Is such a requirement reasonable or necessary? For your car—yes. But what if the project involves the joists supporting a warehouse roof? Also, what is the definition of “other objectionable properties”? Does the engineer’s determination only apply to what he/she deems to be “other objectionable properties,” or does it provide some latitude regarding the restrictions on no runs, sags, etc.? Might the engineer actually allowsome runs? How does a contractor bid the project without knowing what the engineer might accept or reject once the work begins? This language could create a number of problems during painting.
Specifications provide the roadmap needed for successful work completion, and become part of a binding contract between the contractor and the owner. If, however, the requirements are vague, subject to differences in interpretation or contain contradictory requirements, they will undermine a job, and technical flaws in the specification may lead to costly rework and coating failures.
While specification language that is overly prescriptive can be successful in achieving the desired end result, it can also lead to claims if the steps are followed, but the expected end result is not achieved, or if the coating fails.
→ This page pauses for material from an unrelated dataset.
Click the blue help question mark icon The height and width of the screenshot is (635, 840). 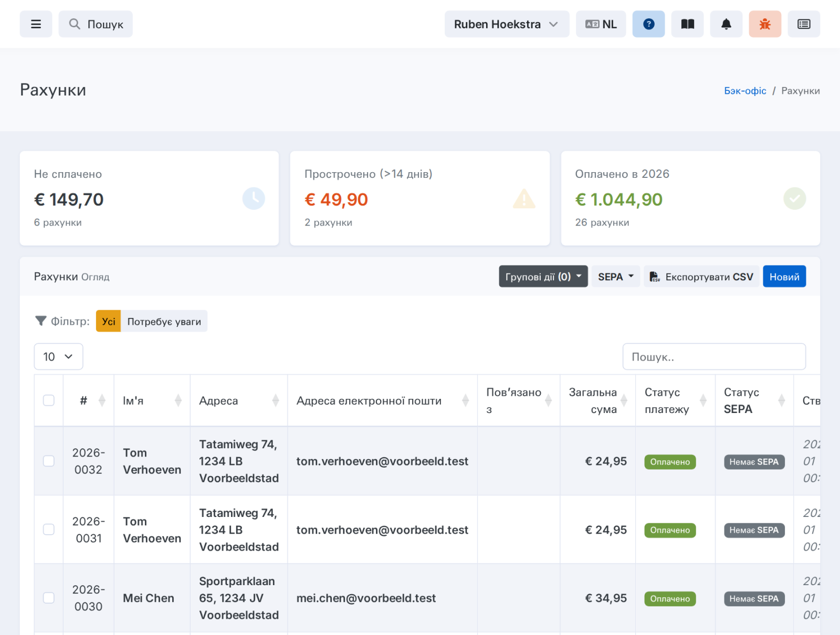648,24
As much as possible, specifiers should clearly and concisely define the expectations, say things only once and leave the means and methods to the contractor.
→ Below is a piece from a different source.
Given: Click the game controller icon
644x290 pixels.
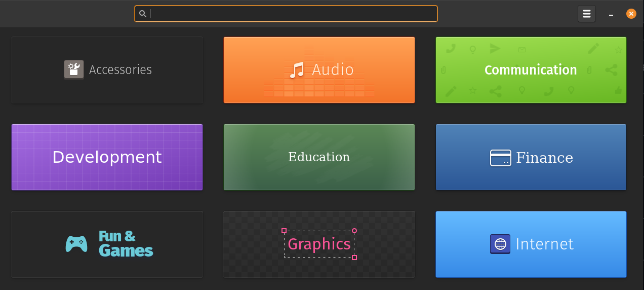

ABOUT THE AUTHOR: Kenneth A. Trimber is the president of KTA-Tator Inc., Pittsburgh. Trimber has over 40 years of experience in the industrial painting field. He holds a bachelor’s degree from Indiana University of Pennsylvania, and is a NACE-Certified Coatings Inspector and SSPC Protective Coatings Specialist. Trimber is a past president of SSPC and a member of the Standards Review Committee, as well as the chairman of the SSPC’s Commercial Coatings Committee, Surface Preparation Committee and Containment Task Group. He is a past chairman of ASTM D1 on Paints and Related Coatings, Materials, and Applications, and authored “The Industrial Lead Paint Removal Handbook.”